### TASKS FOR THIS EXERCISE
1) According to the article on the war's three stories, who used the salad metaphor to examine the war that began on October 7?
2) From the article on the war's three stories, quote the stretch from "The human condition" through "dominance is understandable.".

### PAGE EXTRACT
======

One War, Three Stories: Making Sense of this Moment

How the stories we tell shape what we see—and what we miss.

by Sami Rahamim, Director of Communications and Community Affairs

June 20, 2025

What story are we living in?

Israel’s historic strikes against Iran appear to be reshaping the future of the Middle East. They should also drive us to examine—and clarify—the stories we’ve been telling about the past 20 months of war.

The human condition is defined by storytelling – we assign meaning to our actions and the events that surround us.

Rabbi Lord Jonathan Sacks, z”l, offered a helpful metaphor for when the same action results in different stories. Imagine three people at a restaurant, each ordering the same salad. One is on a diet. One is vegetarian. One keeps kosher. Same salad—completely different stories.

Israeli thinker Micah Goodman used this metaphor to examine the war that began with the Iran-backed Hamas massacre on October 7.

Story One is the dominant narrative: this war is the latest, albeit most gruesome, chapter in the Israeli-Palestinian conflict. Given the shocking brutality of 10/7, the still-unsolved hostage dilemma, and the sheer destruction of Gaza – this story’s dominance is understandable.

Story Two frames the war as a regional conflict, where the long simmering tension between Israel and Iranian proxies comes to a boil. After the unprecedented Iranian missile barrage directly attacking Israel in April 2024, it became especially clear to many: this war is the first chapter of a direct confrontation between Israel and Iran.

======

### EXCERPTED DATA

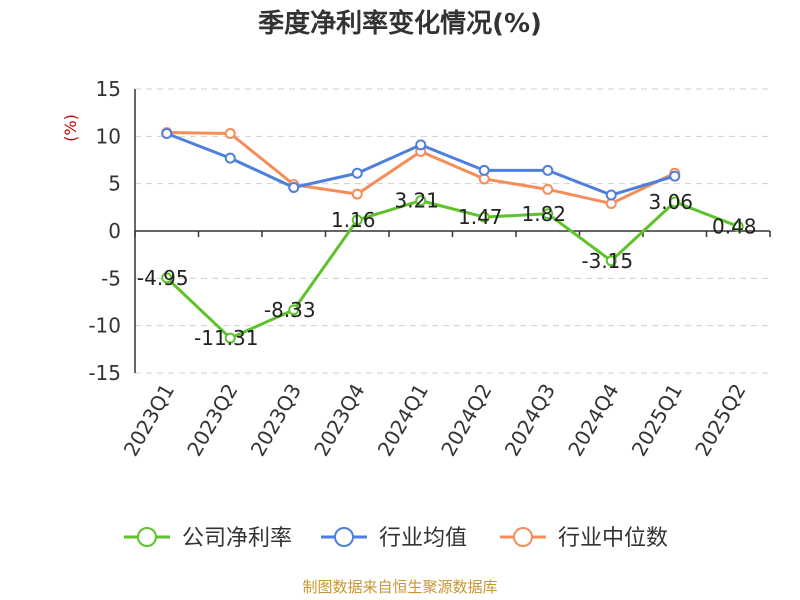 Image resolution: width=800 pixels, height=600 pixels. Describe the element at coordinates (108, 136) in the screenshot. I see `y-tick-label: 10` at that location.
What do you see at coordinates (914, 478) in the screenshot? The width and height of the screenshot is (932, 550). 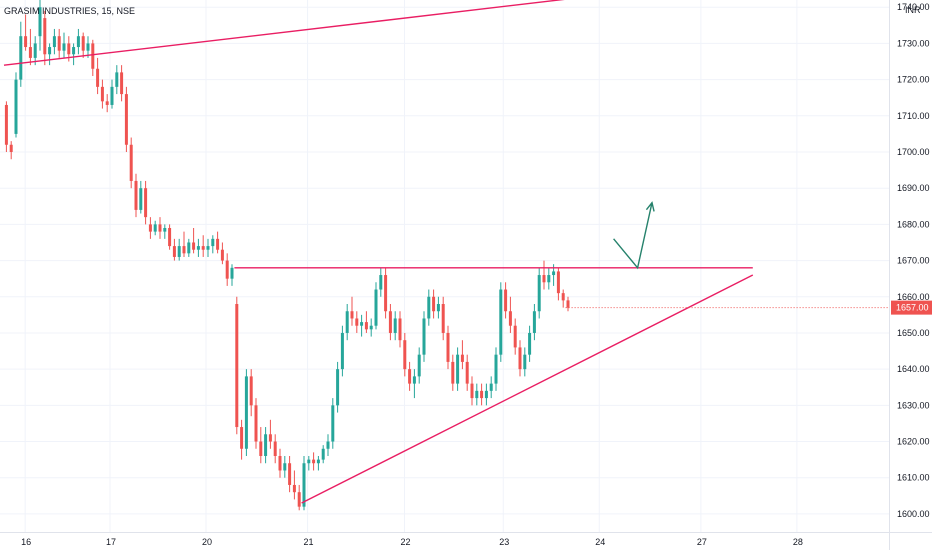 I see `y-tick-label: 1610.00` at bounding box center [914, 478].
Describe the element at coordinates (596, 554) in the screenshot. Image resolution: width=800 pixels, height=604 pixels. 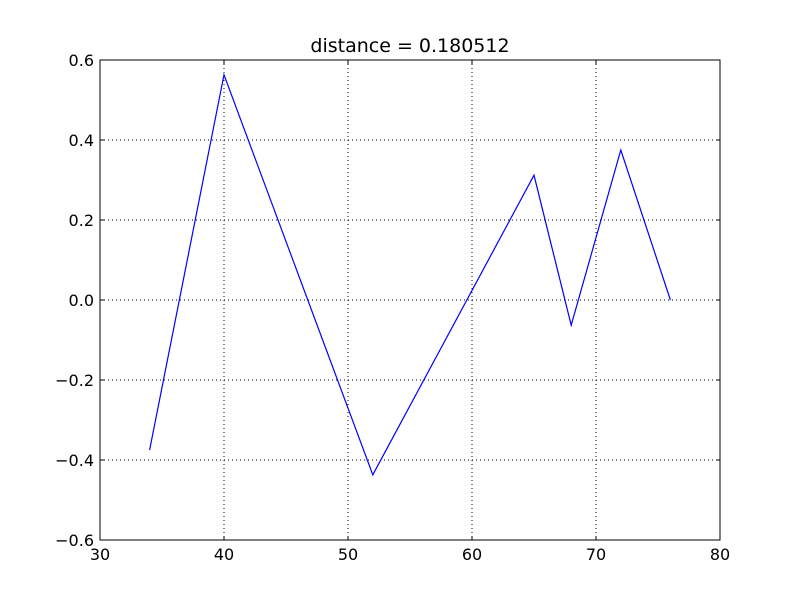
I see `x-tick-label: 70` at that location.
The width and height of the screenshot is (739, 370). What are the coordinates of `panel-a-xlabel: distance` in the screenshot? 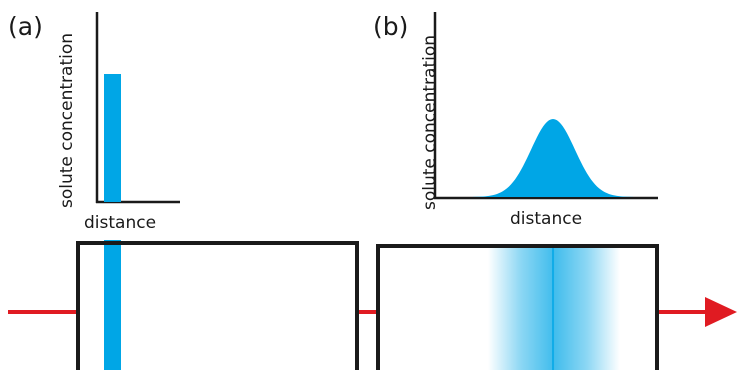 It's located at (120, 223).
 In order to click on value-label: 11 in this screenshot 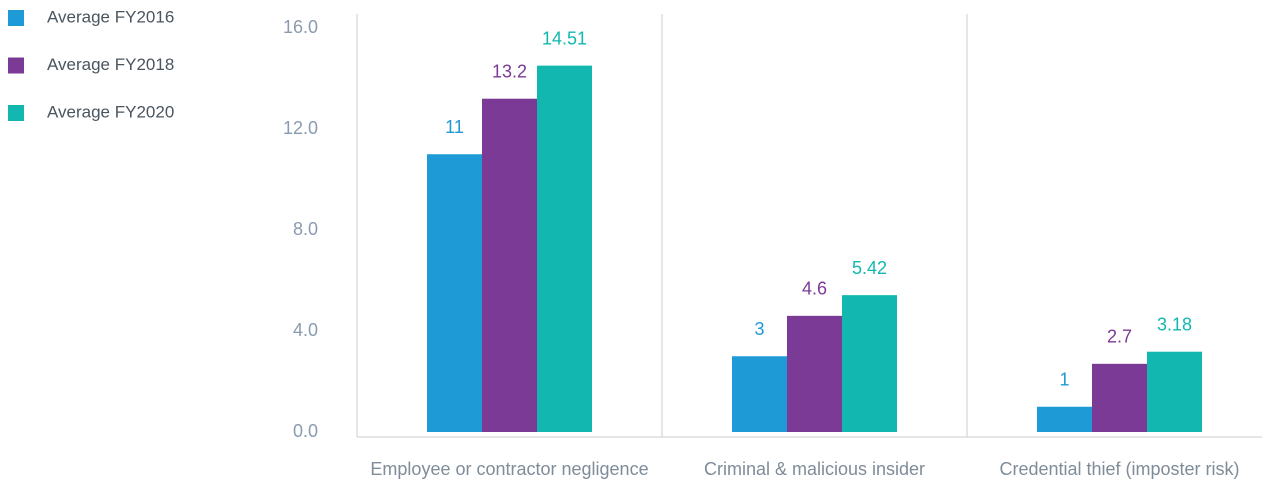, I will do `click(454, 127)`.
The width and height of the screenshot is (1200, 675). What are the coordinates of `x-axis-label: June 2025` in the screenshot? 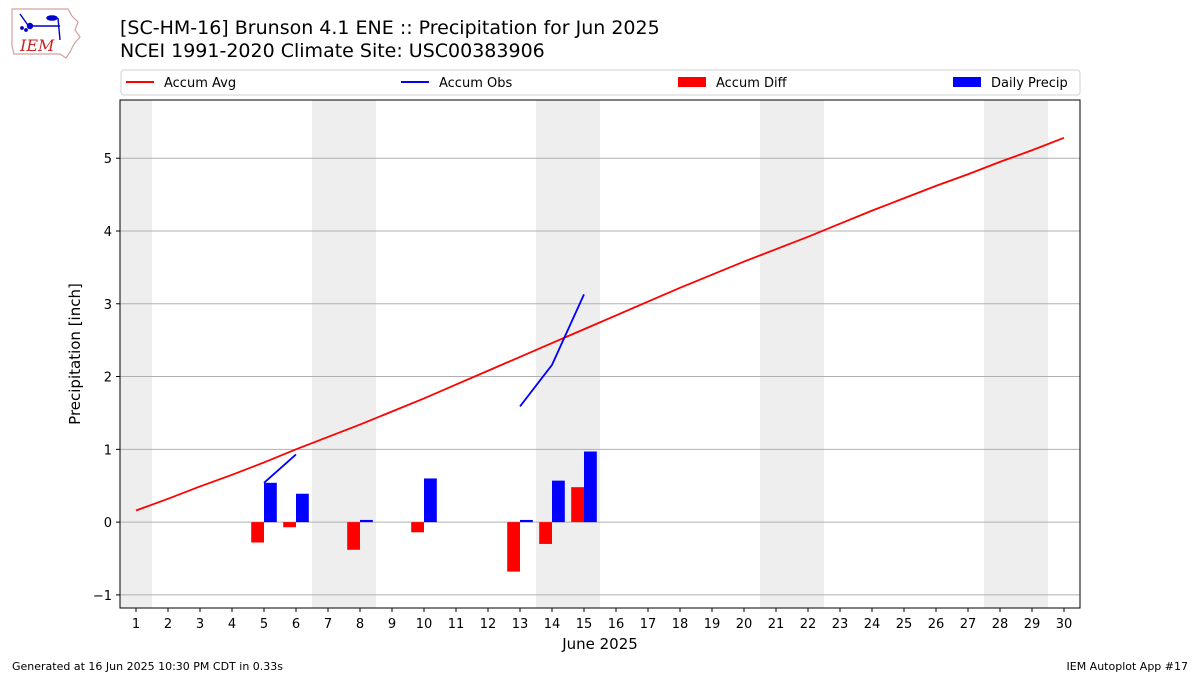 It's located at (600, 644).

======

### RESULTS IN ORDER
1) Israeli thinker Micah Goodman.

2)
The human condition is defined by storytelling – we assign meaning to our actions and the events that surround us.

Rabbi Lord Jonathan Sacks, z”l, offered a helpful metaphor for when the same action results in different stories. Imagine three people at a restaurant, each ordering the same salad. One is on a diet. One is vegetarian. One keeps kosher. Same salad—completely different stories.

Israeli thinker Micah Goodman used this metaphor to examine the war that began with the Iran-backed Hamas massacre on October 7.

Story One is the dominant narrative: this war is the latest, albeit most gruesome, chapter in the Israeli-Palestinian conflict. Given the shocking brutality of 10/7, the still-unsolved hostage dilemma, and the sheer destruction of Gaza – this story’s dominance is understandable.